DATA EXTRACTS:

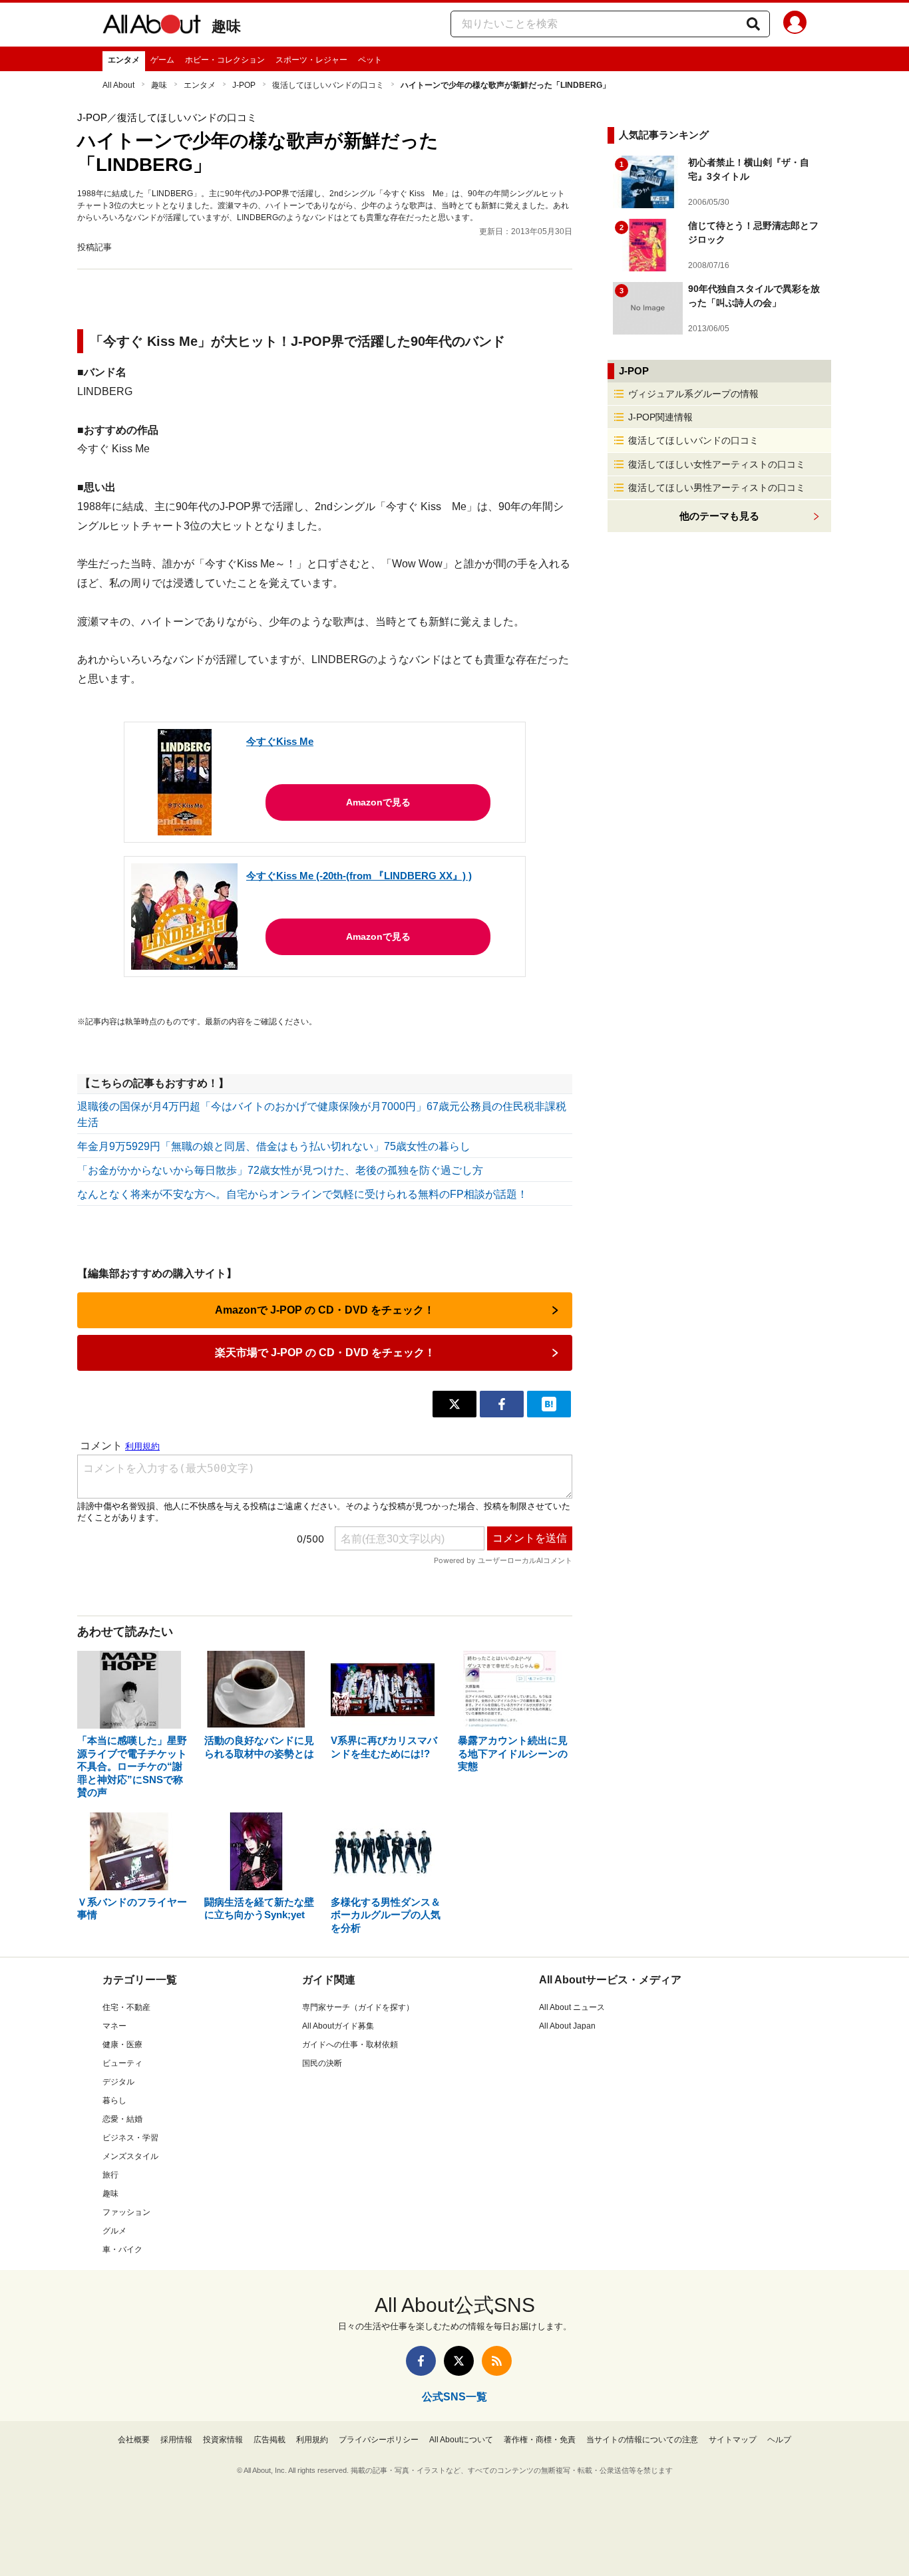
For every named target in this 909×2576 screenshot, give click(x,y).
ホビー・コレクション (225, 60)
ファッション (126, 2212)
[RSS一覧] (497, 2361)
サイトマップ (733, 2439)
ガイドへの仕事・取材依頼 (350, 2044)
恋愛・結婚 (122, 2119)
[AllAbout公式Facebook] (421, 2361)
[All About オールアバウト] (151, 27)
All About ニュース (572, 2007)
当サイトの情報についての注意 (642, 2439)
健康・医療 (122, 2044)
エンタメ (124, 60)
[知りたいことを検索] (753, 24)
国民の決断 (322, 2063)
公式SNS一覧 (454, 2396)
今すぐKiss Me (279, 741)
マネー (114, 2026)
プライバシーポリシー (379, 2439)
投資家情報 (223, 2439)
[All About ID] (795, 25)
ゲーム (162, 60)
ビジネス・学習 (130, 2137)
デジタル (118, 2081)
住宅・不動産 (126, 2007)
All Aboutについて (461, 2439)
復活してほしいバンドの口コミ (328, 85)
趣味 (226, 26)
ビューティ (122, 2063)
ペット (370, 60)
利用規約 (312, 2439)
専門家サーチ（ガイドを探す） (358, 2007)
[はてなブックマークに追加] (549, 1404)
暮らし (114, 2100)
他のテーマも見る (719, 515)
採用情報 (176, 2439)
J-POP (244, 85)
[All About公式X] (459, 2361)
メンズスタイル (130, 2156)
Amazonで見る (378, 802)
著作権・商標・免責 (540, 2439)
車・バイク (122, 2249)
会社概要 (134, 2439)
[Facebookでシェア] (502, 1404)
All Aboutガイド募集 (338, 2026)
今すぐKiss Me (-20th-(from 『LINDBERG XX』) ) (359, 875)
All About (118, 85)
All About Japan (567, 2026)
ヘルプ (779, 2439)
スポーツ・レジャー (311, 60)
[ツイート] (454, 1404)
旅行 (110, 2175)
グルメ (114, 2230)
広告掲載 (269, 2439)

EXERCISE OBJECTIVE: The answer must consist solely of the lines from the first line of the records through the line containing "ゲーム (162, 60)", reproduced exactly and without the pictures.

ANSWER BELOW:
For every named target in this 909×2576 screenshot, give click(x,y).
ホビー・コレクション (225, 60)
ファッション (126, 2212)
[RSS一覧] (497, 2361)
サイトマップ (733, 2439)
ガイドへの仕事・取材依頼 (350, 2044)
恋愛・結婚 (122, 2119)
[AllAbout公式Facebook] (421, 2361)
[All About オールアバウト] (151, 27)
All About ニュース (572, 2007)
当サイトの情報についての注意 (642, 2439)
健康・医療 (122, 2044)
エンタメ (124, 60)
[知りたいことを検索] (753, 24)
国民の決断 (322, 2063)
公式SNS一覧 (454, 2396)
今すぐKiss Me (279, 741)
マネー (114, 2026)
プライバシーポリシー (379, 2439)
投資家情報 (223, 2439)
[All About ID] (795, 25)
ゲーム (162, 60)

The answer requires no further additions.